Exercise objective
Copy out the stretch of lines from the one containing "Task: Select the large" through the one containing "coord(300,232)", both included, reproducing each line verbatim.

Dataset entries
◆ ◆ ◆ ◆ ◆
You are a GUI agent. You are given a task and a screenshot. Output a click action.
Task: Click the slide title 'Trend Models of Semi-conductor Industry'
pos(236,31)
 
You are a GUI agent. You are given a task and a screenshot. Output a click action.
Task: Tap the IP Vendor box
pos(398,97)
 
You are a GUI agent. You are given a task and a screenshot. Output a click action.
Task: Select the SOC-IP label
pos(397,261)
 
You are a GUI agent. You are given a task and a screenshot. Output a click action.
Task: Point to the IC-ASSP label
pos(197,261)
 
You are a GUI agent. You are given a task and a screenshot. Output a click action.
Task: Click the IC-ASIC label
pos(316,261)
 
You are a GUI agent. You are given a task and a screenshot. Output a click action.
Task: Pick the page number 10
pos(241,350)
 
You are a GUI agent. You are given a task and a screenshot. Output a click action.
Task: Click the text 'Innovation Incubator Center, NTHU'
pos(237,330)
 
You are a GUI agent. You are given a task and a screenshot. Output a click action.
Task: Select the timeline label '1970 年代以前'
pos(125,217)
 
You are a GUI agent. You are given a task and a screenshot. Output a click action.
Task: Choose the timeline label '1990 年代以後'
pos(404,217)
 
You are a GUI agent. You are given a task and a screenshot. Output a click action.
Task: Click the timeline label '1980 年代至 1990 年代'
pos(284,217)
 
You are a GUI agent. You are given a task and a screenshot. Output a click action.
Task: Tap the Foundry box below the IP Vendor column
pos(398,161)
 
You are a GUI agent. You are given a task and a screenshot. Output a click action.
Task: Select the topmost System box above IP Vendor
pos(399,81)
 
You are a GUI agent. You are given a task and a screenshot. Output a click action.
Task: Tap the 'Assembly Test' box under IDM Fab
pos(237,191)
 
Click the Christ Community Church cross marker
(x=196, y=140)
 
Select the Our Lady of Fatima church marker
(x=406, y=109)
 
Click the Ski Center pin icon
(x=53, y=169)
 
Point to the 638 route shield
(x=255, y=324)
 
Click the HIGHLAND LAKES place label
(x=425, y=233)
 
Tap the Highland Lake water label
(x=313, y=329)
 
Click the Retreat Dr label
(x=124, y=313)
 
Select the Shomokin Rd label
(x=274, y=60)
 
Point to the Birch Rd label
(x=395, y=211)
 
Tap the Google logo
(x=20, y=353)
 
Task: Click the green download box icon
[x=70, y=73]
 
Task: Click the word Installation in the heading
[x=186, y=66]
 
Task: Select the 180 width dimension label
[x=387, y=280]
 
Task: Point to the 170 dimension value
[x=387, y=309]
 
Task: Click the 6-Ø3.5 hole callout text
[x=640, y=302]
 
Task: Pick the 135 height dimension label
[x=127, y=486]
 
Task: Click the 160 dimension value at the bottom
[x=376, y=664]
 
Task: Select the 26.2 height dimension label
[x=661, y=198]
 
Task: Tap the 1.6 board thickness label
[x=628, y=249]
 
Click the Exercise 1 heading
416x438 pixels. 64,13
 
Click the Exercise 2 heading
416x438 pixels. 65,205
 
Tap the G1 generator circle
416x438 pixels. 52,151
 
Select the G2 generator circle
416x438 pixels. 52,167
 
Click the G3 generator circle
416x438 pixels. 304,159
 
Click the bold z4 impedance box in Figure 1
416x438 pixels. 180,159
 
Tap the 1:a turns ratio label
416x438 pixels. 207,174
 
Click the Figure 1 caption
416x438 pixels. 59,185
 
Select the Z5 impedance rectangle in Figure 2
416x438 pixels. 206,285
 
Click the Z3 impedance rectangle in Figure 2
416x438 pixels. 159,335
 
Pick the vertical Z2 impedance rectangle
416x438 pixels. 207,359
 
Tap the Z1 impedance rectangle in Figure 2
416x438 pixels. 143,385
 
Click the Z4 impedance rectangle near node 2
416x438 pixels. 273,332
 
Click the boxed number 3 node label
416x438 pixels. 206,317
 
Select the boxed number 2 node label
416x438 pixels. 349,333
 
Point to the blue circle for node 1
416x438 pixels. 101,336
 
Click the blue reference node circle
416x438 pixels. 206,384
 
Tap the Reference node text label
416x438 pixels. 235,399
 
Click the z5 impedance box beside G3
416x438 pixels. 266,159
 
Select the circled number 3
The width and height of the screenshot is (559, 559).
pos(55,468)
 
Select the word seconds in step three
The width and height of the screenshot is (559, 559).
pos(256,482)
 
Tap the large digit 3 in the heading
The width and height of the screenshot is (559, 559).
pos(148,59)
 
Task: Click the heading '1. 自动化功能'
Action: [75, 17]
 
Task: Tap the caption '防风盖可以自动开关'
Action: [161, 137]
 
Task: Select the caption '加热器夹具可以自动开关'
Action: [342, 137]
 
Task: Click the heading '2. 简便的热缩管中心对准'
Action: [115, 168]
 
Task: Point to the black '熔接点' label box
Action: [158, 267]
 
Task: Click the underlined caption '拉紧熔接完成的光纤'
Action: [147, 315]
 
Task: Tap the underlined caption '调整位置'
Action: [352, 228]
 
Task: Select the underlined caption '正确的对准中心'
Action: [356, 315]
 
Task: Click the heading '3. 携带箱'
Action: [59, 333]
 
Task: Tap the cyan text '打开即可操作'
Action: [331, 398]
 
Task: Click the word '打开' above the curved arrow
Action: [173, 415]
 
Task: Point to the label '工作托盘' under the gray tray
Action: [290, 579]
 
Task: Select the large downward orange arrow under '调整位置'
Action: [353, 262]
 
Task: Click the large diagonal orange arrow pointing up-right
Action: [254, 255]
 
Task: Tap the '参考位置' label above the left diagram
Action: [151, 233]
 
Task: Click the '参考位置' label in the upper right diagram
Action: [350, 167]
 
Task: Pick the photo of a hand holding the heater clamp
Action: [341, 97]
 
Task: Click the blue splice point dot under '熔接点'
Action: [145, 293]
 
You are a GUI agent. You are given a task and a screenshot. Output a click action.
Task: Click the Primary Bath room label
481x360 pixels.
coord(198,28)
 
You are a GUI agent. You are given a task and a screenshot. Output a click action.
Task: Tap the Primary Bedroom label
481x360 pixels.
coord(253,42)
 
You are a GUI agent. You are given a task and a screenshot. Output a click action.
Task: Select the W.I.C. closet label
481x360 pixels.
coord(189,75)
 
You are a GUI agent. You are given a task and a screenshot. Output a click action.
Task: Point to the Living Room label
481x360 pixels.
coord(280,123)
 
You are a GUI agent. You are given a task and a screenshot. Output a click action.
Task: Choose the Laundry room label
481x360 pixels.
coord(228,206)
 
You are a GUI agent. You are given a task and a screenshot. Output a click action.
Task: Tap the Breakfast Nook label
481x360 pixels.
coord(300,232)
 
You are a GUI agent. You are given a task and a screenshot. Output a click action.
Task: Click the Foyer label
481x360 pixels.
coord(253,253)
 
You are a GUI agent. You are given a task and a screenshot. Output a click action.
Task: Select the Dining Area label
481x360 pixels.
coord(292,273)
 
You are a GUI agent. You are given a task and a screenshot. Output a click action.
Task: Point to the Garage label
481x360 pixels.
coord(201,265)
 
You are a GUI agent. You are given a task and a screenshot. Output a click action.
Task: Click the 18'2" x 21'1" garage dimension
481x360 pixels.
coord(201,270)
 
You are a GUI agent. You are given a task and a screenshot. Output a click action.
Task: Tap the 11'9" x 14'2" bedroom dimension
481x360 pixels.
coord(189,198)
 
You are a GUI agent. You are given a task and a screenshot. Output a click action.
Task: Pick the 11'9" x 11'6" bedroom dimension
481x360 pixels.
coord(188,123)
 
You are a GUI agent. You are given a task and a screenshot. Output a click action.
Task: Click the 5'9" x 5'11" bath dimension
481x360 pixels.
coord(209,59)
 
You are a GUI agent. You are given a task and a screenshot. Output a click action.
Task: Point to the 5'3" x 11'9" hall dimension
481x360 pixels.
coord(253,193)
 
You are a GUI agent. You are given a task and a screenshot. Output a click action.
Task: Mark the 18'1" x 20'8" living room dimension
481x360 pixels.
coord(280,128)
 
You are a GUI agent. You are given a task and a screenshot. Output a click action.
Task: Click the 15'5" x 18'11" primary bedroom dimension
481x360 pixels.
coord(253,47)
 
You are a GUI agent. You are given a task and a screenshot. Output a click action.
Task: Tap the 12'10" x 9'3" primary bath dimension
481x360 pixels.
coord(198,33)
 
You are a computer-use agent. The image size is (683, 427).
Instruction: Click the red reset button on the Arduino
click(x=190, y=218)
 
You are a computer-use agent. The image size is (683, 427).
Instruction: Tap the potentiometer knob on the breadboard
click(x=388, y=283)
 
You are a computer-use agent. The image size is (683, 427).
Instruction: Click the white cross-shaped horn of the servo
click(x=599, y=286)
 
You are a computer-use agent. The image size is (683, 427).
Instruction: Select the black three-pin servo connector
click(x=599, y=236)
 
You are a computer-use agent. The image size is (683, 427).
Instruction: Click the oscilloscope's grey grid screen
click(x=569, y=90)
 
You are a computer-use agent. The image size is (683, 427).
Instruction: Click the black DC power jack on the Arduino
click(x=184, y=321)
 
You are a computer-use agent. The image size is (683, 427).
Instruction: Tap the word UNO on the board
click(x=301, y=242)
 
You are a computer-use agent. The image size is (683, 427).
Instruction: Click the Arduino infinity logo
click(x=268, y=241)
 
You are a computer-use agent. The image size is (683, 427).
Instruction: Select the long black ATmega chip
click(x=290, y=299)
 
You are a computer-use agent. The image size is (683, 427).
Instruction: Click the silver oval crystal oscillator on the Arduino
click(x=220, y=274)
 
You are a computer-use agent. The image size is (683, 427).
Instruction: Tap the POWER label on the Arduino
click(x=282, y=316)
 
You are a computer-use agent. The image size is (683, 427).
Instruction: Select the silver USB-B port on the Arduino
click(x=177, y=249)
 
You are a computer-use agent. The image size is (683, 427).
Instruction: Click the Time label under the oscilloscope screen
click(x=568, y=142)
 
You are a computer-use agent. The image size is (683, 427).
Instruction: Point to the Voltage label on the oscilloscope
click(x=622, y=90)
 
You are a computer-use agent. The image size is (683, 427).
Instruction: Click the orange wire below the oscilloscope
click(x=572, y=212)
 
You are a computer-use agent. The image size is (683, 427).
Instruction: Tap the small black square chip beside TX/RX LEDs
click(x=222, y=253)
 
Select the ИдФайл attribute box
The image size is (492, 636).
◆ ◆ ◆ ◆ ◆
Response below
Task: Select the large downward orange arrow under '调整位置'
Action: [353, 262]
 
Task: Click the large diagonal orange arrow pointing up-right
Action: [254, 255]
 
Task: Tap the '参考位置' label above the left diagram
Action: [151, 233]
 
Task: Click the '参考位置' label in the upper right diagram
Action: [350, 167]
 
Task: Pick the photo of a hand holding the heater clamp
Action: [341, 97]
 
Task: Click the blue splice point dot under '熔接点'
Action: [145, 293]
 
You are a GUI agent. You are given a task and a screenshot. Output a click action.
Task: Click the Primary Bath room label
481x360 pixels.
coord(198,28)
 
You are a GUI agent. You are given a task and a screenshot. Output a click action.
Task: Tap the Primary Bedroom label
481x360 pixels.
coord(253,42)
 
You are a GUI agent. You are given a task and a screenshot. Output a click action.
Task: Select the W.I.C. closet label
481x360 pixels.
coord(189,75)
 
You are a GUI agent. You are given a task and a screenshot. Output a click action.
Task: Point to the Living Room label
481x360 pixels.
coord(280,123)
 
You are a GUI agent. You are given a task and a screenshot. Output a click action.
Task: Choose the Laundry room label
481x360 pixels.
coord(228,206)
 
You are a GUI agent. You are given a task and a screenshot. Output a click action.
Task: Tap the Breakfast Nook label
481x360 pixels.
coord(300,232)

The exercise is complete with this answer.